Schon in seinem ersten Film wählte Damiani ein Verbrechen als Ausgangspunkt, um die inneren Konflikte deutlicher heraus zu arbeiten. Ein Stilmittel, dass er in "Il sicario" wiederholte und das signifikant für seine Polit -Thriller der 70er Jahre wurde. Im Zusammenhang mit der Tat interessierten ihn weniger die kriminalistische Aufklärung - das Gino die Frau im Nachbarhaus ermordet hat, steht für den Betrachter von Beginn an außer Zweifel - sondern die Mechanismen, die sie in Gang setzt. Kurz nach der Entdeckung der Leiche wird ein Laufbursche verhaftet, weil er die Ermordete kannte. Sofort beginnt die Vorverurteilung des Verdächtigen, den die Fotoreporter gnadenlos ablichten, egal wie sehr er seine Unschuld beteuert. Für Gino, der als direkter Nachbar gegenüber der Polizei behauptet, er hätte noch nie mit der Frau gesprochen, eine ideale Situation. Zufällig begegnet ihm Silvana mitten in dem aufgeregten Treiben, die arglos ausplaudert, ihn mit der toten Frau zusammen gesehen zu haben. Ihm wird klar, dass er sie als Zeugin kontrollieren muss und überrascht das verliebte Mädchen damit, sich mit ihr treffen zu wollen.

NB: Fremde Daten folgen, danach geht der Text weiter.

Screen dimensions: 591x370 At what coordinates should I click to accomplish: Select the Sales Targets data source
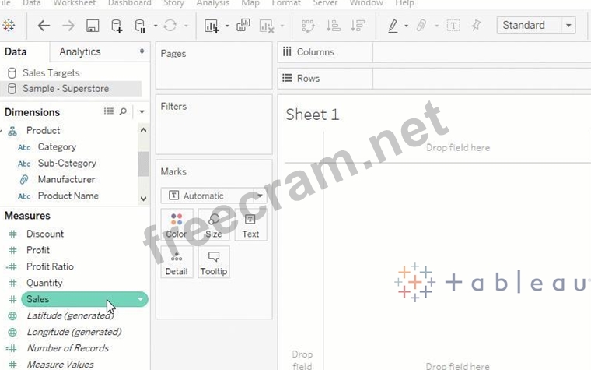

Zwar schilderte Damiani detailliert die Polizeiarbeit, aber inhaltlich liegt der Schwerpunkt auf Ginos Beweggründen, die sich mit dem Erscheinen seiner Verlobten Lorella (Gorgia Moll), einer Tochter aus reichem Hause, aufzuklären beginnen. Thematisch gaben Damiani und Zavattini damit die Linie vor, die sie auch in "Il sicario" und "L'isola di Arturo" weiter verfolgten. Schon der Vorspann mit den Bildern von Stars und Blitzlichtgewitter vermittelte die Sogwirkung eines besseren Lebens oder was sich die Menschen darunter vorstellten - Geld, schicke Klamotten, Häuser und Autos. Die Sucht danach macht auch vor einem Mord nicht halt - als Gino erkennen muss, dass die Affäre mit der Nachbarin seine geplante Einheirat in eine reiche Familie gefährdet, muss sie sterben. Bewusst verzichtete Damiani darauf, Gino als krankhaften oder gefährlichen Gewalttäter hinzustellen, um die Alltäglichkeit seines Denkens und Handelns noch zu betonen. Entsprechend ist er auch unfähig, Silvana Gewalt anzutun, um sie als Zeugin loszuwerden.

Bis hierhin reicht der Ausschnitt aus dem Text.